■ EXERCISE TEXT ■

..............................

RESEARCH COMMUNICATIONS

Induction and variants of neuronal nitric oxide synthase type I during synaptogenesis

P Ogilvie, K Schilling, ML Billingsley and HH Schmidt
Medizinische Universitatsklinik, Klinische Biochemie und Pathobiochemie, Wurzburg, Germany.

In the adult central nervous system, nitric oxide (NO) is formed from L- arginine by the so-called constitutive or type I NO synthase (NOS- I155). However, expression of NOS-I155 immunoreactivity and activity was low or not detectable in developing mouse and rat brain. NOS-I155 was sharply induced coincident with the onset of synaptogenesis in specific brain regions. This was followed by a second phase in which total NOS-I155 expression decreased both in specific cell populations and in the total synaptosomal subcellular fraction.Furthermore, two putative variants of NOS-I were transiently observed: an NOS-I- immunoreactive protein with increased electrophoretic mobility (NOS- I144) and a transient hypersensitivity of NOS-I155 to the competitive substrate inhibitor N omega-nitro-L-arginine. It is concluded that NOS- I expression is not constitutive but locally induced. In the central nervous system, this regionally specific, biphasic pattern of postnatal NOS-I induction is consistent with a role for NO in synaptogenesis and synaptic plasticity.

..............................

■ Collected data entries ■

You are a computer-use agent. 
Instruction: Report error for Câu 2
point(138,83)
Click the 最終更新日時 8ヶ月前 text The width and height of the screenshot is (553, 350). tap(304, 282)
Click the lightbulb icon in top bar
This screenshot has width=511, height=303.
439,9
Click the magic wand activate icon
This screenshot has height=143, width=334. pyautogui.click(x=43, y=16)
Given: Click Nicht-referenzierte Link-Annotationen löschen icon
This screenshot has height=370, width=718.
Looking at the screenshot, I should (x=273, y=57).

..............................

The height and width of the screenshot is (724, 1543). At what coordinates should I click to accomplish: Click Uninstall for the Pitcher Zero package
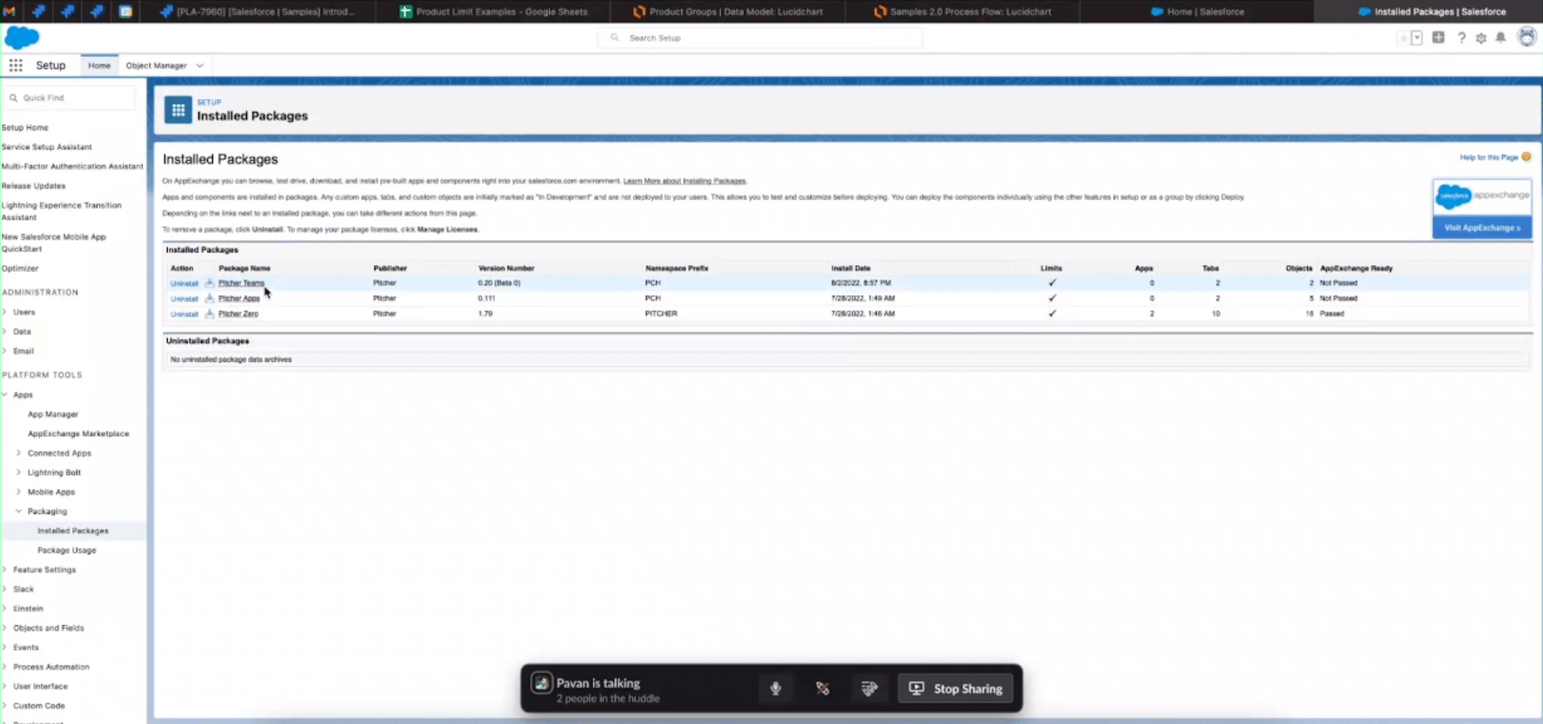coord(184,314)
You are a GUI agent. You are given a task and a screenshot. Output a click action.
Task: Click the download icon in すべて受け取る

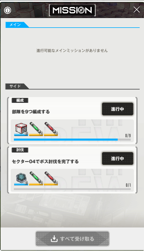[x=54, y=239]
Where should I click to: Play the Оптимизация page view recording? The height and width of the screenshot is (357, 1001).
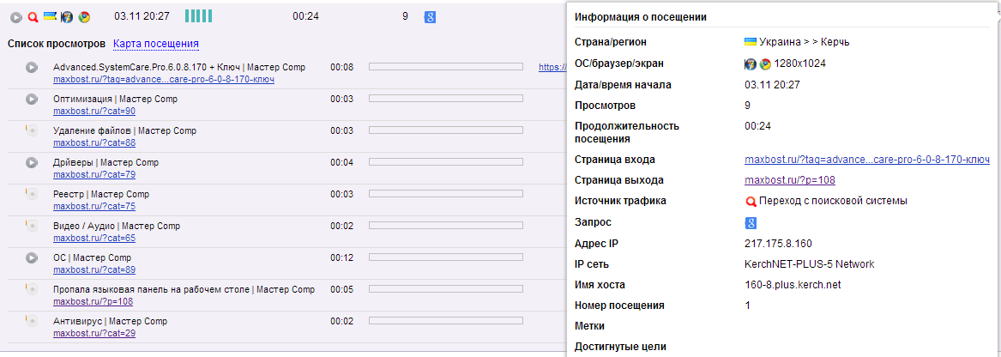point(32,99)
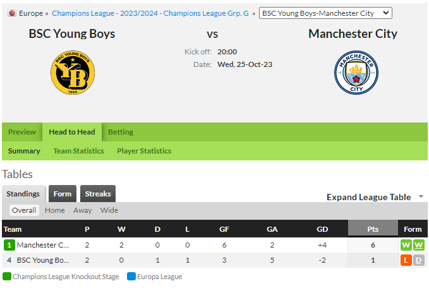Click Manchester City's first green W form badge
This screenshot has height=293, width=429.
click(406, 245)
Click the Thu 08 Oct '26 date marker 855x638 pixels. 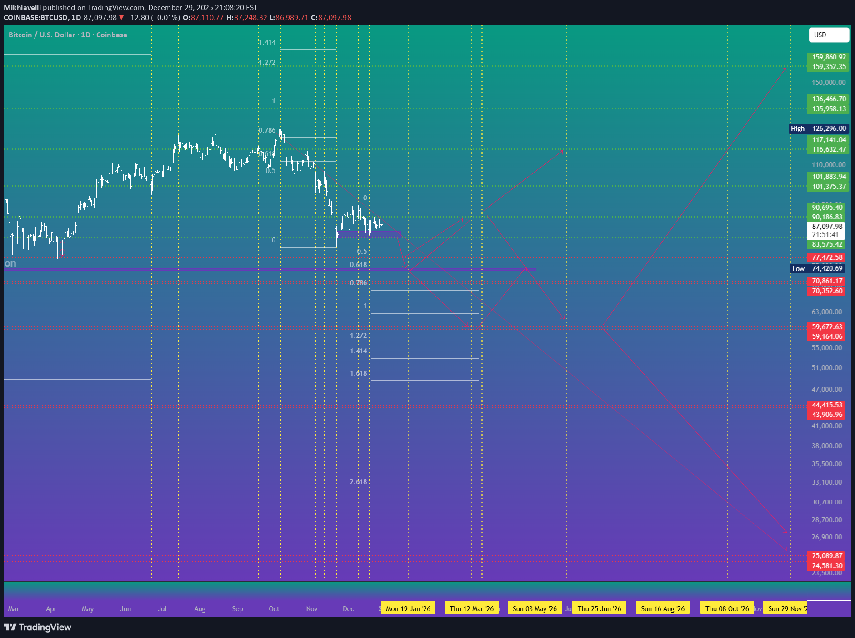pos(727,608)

..............................

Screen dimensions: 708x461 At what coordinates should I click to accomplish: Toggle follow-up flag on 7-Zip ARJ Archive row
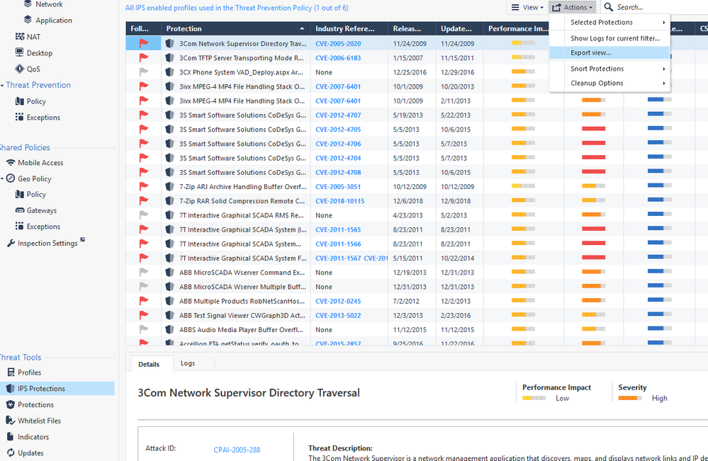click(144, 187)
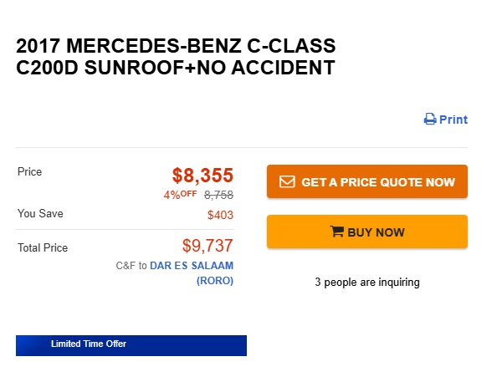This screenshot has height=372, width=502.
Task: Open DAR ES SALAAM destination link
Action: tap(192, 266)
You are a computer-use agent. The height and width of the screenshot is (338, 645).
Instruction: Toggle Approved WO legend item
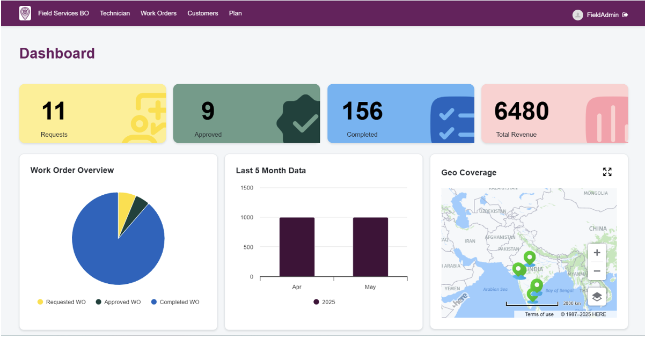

..............................

List every author named in the text on neuronal nitric oxide synthase during synaptogenesis.

P Ogilvie, K Schilling, ML Billingsley, HH Schmidt